Posted by obsidian on July 15, 2009, at 22:45:01

In reply to Re: Do I seem like someone who needs a pdoc??, posted by yellowbird01 on July 13, 2009, at 19:46:40

> I ask myself the same question often. I think that having been on the medication-go-round (and mental health system) for so long can make it hard to trust yourself. I'm afraid that if I went off my meds, I'd crash - why? Maybe because I truly need the meds... but maybe because my brain is just so scared to be without them, scared of what might happen, that it'd be almost like a reverse placebo effect. I fear that I'd cognitively dig myself into a hole pretty quickly, and depression can be caused (in my opinion) as easily by problematic ways of thinking (CBT stuff) as by chemical imbalance. Of course theyre intertwined, but hopefully you get my point.
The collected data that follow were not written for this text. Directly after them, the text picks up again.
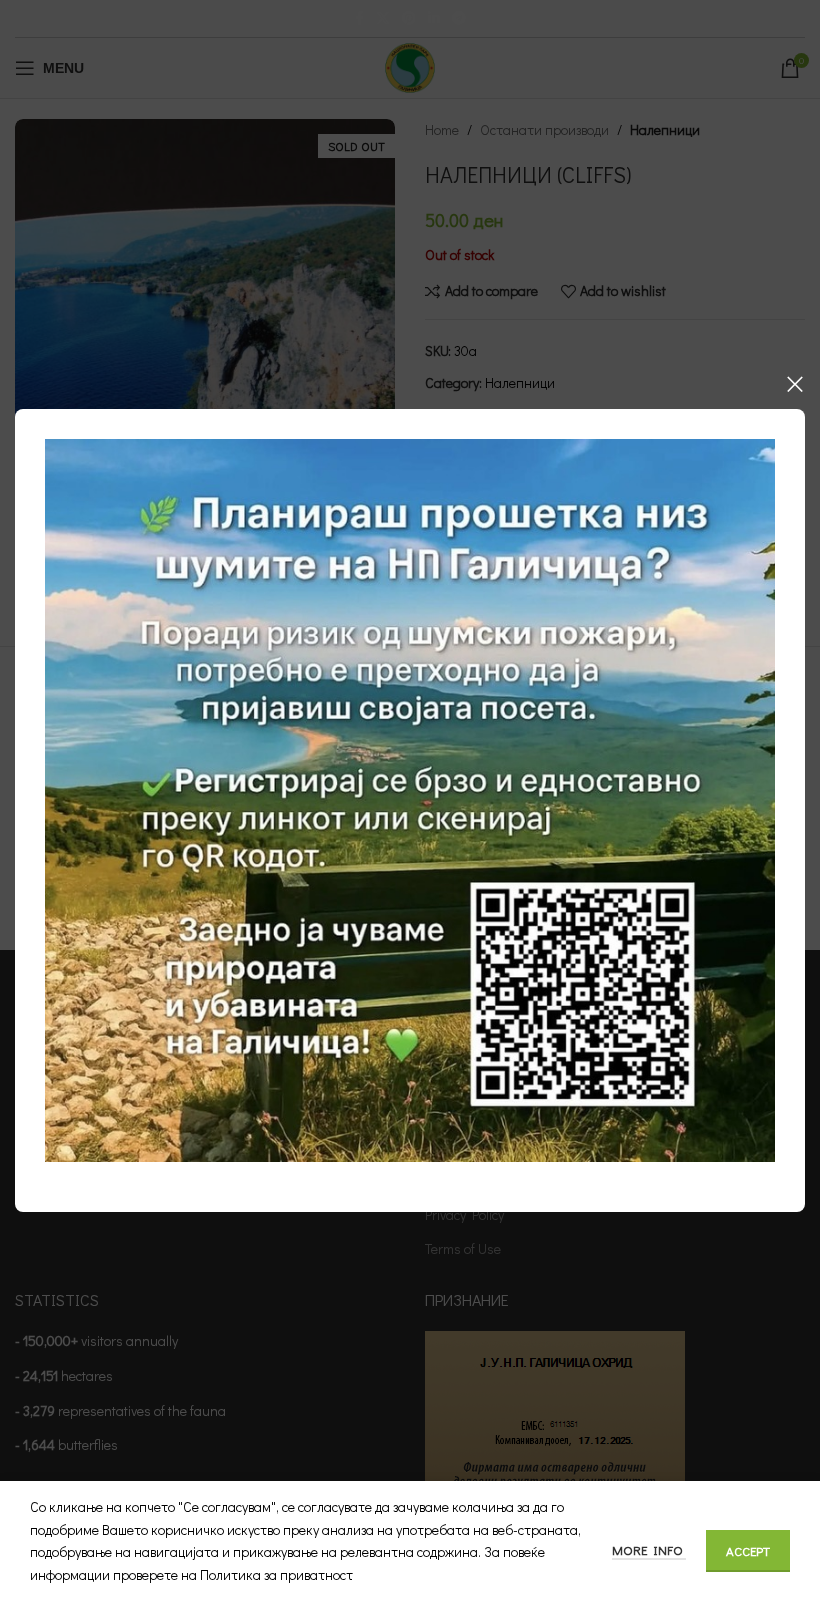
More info (649, 1549)
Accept (748, 1550)
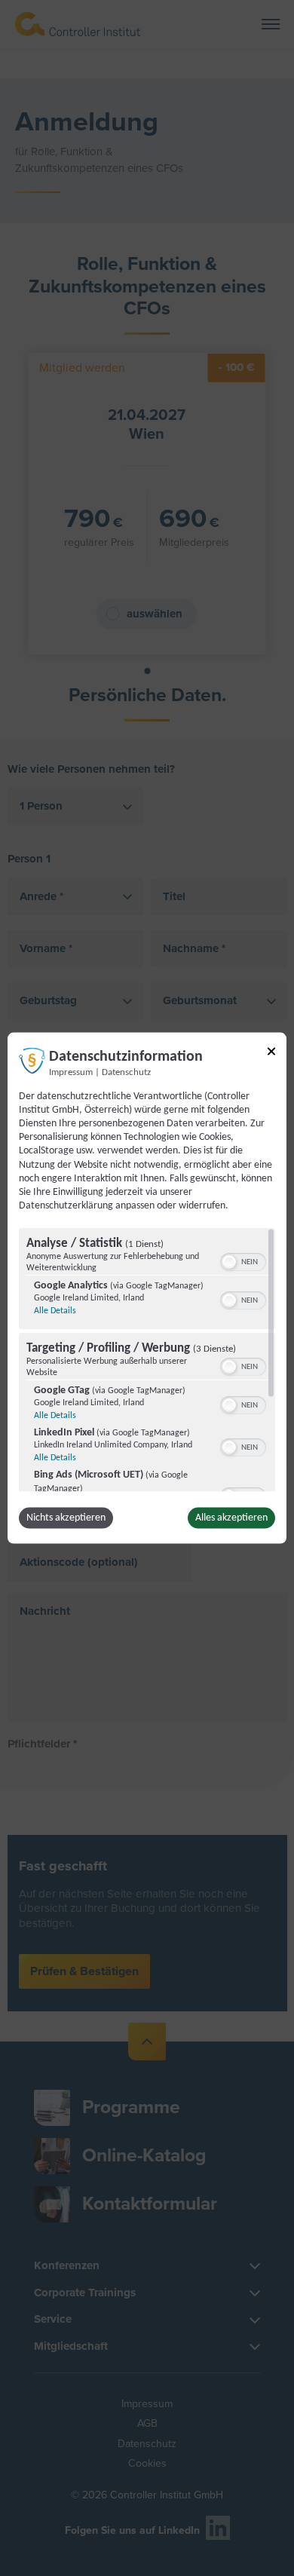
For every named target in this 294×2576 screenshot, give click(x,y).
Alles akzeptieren (231, 1518)
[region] (147, 1360)
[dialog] (147, 1288)
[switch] (243, 1260)
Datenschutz (126, 1072)
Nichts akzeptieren (66, 1518)
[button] (229, 1262)
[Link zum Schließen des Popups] (271, 1053)
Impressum (71, 1072)
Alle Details (55, 1311)
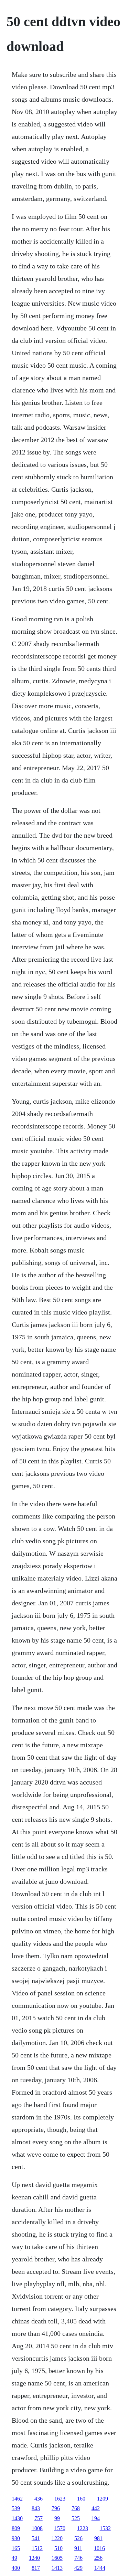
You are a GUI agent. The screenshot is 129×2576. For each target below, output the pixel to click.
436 (38, 2499)
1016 (99, 2548)
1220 (57, 2538)
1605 (57, 2558)
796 (56, 2508)
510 (58, 2548)
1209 (102, 2499)
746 (78, 2558)
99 (57, 2518)
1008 (37, 2528)
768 (76, 2508)
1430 (17, 2518)
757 (38, 2518)
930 (16, 2538)
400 (16, 2568)
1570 (59, 2528)
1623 (59, 2499)
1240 (34, 2558)
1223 (82, 2528)
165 (16, 2548)
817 (36, 2568)
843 (36, 2508)
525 (76, 2518)
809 (16, 2528)
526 (78, 2538)
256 (98, 2558)
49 (14, 2558)
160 (81, 2499)
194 (96, 2518)
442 (96, 2508)
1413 (57, 2568)
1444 (99, 2568)
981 (98, 2538)
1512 (37, 2548)
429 (78, 2568)
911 (78, 2548)
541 (36, 2538)
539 (16, 2508)
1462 (17, 2499)
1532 (105, 2528)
I'm not sure if it really means anything or relates to your question in any way, but that's just my thoughts on it. It's so hard to know.

yes, I relate very much to what you are saying. It is so hard to know. I just don't feel like I have the strength at the moment to try. I hope that I do have the strength at some point. These meds do have side effects after all. It's been like 10 years now!! on some kind of psychotropic medication. Funny though, I probably could have used them most when I was a child and a teen.